United 787 heading to Tokyo diverted to Seattle

An indication of an oil filter problem prompted the crew of a Boeing 787 flying from Denver to Tokyo to divert to Seattle-Tacoma International Airport on Tuesday afternoon, a United Airlines spokeswoman said.

Flight 139 landed normally and an airline maintenance team was inspecting it, United spokeswoman Mary Ryan said in an email statement.

The plane touched down in Seattle shortly after 4 p.m., a Federal Aviation Administration spokesman said.

United just put its 787s back in the air May 20 after smoldering batteries on two 787s owned by other airlines prompted authorities to ground the planes in January.

In her statement, the United spokeswoman said the crew decided to land in Seattle because of "an indication of a problem with an oil filter."

The airline was providing customers with motel rooms and planned to fly them to Tokyo on Wednesday, Ryan said.

The plane carried about 200 passengers.

Asked whether the latest 787 issue raised any concerns with United after the recent battery issue, the spokeswoman said she did not immediately have any additional information.

When it returned the 787s to service last month, Chicago-based United said it planned to use the jets on shorter domestic flights before resuming international flying June 10 with Denver-to-Tokyo service as well as temporary Houston-to-London flights.
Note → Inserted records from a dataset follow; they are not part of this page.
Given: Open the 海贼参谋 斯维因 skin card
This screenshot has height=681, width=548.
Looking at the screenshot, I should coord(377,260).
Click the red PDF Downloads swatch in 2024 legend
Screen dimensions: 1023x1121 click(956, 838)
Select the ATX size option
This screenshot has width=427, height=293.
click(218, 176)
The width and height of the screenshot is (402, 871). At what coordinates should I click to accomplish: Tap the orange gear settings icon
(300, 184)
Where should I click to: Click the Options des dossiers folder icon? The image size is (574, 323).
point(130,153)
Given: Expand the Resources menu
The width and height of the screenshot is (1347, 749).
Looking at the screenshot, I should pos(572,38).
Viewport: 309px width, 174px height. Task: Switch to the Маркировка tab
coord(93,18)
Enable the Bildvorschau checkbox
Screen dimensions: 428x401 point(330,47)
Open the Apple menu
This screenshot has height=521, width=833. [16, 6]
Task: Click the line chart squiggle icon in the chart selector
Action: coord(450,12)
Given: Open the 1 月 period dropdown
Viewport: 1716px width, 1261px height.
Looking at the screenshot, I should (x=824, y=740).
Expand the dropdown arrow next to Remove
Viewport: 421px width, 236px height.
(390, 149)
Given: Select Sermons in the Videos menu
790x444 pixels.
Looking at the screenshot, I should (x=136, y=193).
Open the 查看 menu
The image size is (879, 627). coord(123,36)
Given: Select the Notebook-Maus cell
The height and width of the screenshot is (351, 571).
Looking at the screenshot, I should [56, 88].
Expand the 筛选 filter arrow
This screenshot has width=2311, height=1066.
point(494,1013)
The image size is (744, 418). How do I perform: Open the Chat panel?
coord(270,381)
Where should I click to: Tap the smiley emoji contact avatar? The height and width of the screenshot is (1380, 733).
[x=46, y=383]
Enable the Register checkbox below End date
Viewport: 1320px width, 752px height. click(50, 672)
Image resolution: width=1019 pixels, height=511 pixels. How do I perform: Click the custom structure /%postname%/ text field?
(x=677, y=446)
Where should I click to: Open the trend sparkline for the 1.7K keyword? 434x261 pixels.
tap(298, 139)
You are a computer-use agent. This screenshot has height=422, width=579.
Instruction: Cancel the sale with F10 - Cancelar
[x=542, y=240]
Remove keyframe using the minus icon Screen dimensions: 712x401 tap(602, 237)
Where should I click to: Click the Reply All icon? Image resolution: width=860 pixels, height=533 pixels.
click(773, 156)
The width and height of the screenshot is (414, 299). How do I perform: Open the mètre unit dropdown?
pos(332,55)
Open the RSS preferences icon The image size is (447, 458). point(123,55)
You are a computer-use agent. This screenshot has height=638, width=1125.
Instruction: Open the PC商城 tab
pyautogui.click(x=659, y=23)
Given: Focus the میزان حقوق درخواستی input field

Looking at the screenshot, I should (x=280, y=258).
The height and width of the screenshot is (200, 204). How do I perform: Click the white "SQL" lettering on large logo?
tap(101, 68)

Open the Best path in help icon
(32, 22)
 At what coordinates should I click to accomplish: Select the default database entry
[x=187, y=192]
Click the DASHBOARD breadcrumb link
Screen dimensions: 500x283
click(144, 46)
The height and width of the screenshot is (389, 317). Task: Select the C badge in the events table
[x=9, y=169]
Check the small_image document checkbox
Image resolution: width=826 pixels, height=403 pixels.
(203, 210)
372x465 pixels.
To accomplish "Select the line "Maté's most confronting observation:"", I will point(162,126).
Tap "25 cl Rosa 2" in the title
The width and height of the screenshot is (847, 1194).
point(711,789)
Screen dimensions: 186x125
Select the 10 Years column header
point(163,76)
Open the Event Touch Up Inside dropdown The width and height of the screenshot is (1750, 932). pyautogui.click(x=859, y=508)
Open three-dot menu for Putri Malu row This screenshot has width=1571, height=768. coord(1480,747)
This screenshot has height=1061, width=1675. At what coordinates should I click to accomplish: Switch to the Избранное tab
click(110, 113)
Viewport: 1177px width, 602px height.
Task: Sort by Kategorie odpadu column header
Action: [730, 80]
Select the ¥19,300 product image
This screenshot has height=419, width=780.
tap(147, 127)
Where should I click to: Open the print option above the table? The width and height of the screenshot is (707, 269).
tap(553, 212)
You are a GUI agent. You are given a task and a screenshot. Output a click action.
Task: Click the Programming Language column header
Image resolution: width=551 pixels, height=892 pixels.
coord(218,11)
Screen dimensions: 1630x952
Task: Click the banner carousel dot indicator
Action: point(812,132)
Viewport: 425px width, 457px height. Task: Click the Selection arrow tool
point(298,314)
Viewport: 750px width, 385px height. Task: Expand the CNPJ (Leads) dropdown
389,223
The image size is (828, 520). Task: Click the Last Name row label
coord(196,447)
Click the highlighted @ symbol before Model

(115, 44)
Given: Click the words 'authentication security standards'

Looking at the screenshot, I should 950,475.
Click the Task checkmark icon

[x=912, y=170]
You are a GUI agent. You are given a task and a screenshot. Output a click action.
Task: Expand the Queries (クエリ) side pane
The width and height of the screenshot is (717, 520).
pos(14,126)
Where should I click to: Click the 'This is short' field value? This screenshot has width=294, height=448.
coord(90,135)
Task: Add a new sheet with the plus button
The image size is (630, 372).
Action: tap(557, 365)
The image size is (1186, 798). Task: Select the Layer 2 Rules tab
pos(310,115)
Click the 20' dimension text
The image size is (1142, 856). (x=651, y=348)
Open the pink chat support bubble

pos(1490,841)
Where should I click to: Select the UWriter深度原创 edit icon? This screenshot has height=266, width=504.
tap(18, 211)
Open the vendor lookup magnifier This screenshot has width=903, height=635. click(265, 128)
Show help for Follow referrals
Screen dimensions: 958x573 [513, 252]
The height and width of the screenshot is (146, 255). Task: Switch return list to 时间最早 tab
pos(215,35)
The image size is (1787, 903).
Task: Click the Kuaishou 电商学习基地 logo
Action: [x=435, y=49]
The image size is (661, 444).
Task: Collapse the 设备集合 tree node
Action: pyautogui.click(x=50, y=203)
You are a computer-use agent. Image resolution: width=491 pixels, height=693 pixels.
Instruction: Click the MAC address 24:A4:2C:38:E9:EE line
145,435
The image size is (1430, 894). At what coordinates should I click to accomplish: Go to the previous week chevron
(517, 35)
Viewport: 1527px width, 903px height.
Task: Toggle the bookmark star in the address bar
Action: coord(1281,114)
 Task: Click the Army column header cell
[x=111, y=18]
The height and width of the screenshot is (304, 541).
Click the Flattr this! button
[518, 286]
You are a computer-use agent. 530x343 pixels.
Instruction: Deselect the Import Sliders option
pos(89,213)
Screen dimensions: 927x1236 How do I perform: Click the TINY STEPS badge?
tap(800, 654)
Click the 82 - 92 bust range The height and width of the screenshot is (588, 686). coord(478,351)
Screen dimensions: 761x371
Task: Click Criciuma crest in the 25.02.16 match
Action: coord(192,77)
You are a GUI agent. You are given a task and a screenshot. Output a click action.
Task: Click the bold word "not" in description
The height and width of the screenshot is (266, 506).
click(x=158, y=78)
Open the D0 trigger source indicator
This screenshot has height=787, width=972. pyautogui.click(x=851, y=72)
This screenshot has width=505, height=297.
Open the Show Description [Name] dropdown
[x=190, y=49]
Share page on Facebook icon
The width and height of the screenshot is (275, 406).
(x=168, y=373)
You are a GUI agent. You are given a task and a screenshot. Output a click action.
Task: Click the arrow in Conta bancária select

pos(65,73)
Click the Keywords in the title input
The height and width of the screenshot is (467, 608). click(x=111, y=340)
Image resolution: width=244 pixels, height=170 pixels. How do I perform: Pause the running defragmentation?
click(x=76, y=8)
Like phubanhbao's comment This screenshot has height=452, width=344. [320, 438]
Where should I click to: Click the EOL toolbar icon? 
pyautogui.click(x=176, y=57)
It's adding flights to Tokyo, Shanghai, and Lagos, Nigeria, in August.

Those long international flights are the main reason the 787 exists. Its medium size and fuel efficiency are a good fit for long routes.

At the Paris Air Show on Tuesday, Boeing Co. won major orders from five customers, including United, for a stretched-out version of the 787.

Boeing announced the formal launch of its 787-10 program at the air show and said it already has commitments for 102 jets from the five customers. The new 787-10 lists at $290 million, making the deal worth nearly $30 billion at full price, although customers often negotiate deep discounts.

United remains the only U.S.-based airline to fly the 787, which is steadily winning customers after being beset with problems concerning lithium-ion batteries on two Japanese carriers. The plane, like its newest rival the Airbus A350, uses lightweight materials and new engine technology to cut down on fuel consumption at a time of rapidly increasing jet fuel prices.

The two battery incidents in January included an emergency landing of one plane, and a fire on another. Federal authorities lifted the grounding order on April 19.

The incidents never caused any serious injuries. But the grounding embarrassed Boeing and disrupted schedules at the affected airlines.

The 787 uses more electricity than any other jet. And it makes more use of lithium-ion batteries than other jets to provide power for things like flight controls and a backup generator when its engines are shut down. Each 787 has two of the batteries.

Boeing never did figure out the root cause of the battery incidents. Instead, it redesigned the battery and its charger. The idea was to eliminate all of the possible causes, 787 chief engineer Mike Sinnett has said.